It advocates that the business of education is to replace chance activity with activity which leads to genuine knowledge and fruitful understanding. It is the teacher’s responsibility to organize, select, and direct experience so that participation in activity will effect a maximum of understanding and knowledge. Through the reconstruction of experience, the learner will grow. The experience of the growing individual, in self-identification, in association with others, and in utilization of the environment, constitutes the essence of education.
1935-1954
Two persons appear on the list of those working for the Unitarians in the mid-1930s who were to have a profound influence on liberal religious education for the next quarter century: Ernest Kuebler and Sophia Lyon Fahs. Ernest Kuebler was appointed in 1935 to be the new Secretary of the Department of Religious Education for the American Unitarian Association (AUA). Educated at Boston University and Yale in philosophy, social work, religious and character education, he brought to the position wide experience as an administrator and program developer, determined to be an educator-minister rather than a minister who was only incidentally an educator. Kuebler’s theological position was that of liberal theism grounded in free, individualistic life-enhancing methods of religious education. His educational philosophy was that of Dewey and Kilpatrick.
Universalist professor of religious education, Angus H. MacLean, at St. Lawrence Theological School, had a profound influence on ministerial formation at the school and on the philosophy of Universalist religious education. The graduates received extensive educational experiences in the field working with children, teachers and colleagues learning how to practice the method is the message
in their teaching. MacLean also incorporated the progressive educational theories of Dewey, Starbuck, and George Albert Coe in his teaching. When students graduated with their Bachelors of Divinity they also received Certification in Religious Education. This model of educating prepared Universalist ministers for the educating and the preaching ministry.

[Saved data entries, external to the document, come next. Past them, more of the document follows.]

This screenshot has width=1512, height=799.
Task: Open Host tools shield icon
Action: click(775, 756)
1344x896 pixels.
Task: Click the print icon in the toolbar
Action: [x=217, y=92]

It was on Kuebler’s recommendation that Sophia Lyon Fahs, a member of one of the AUA’s two Curriculum Committees, writer of articles, and author of three books on religious education, teacher at Union Theological School, and Acting Superintendent and teacher of the Junior Department of the Riverside Church, New York City, become the part time editor of children’s curriculum materials. Her educational philosophy was also that of John Dewey, for she had been trained at the Teachers College of Columbia University which espoused and applied Dewey’s philosophy.
Members from the General Sunday School Association (GSSA) of the Universalist Church of America served on curriculum committees within the Department of Religious Education of the American Unitarian Association and the joint efforts produced were used in both denominations programs of religious education. Susan Andrews and Harriet G. Yates represented the GSSA.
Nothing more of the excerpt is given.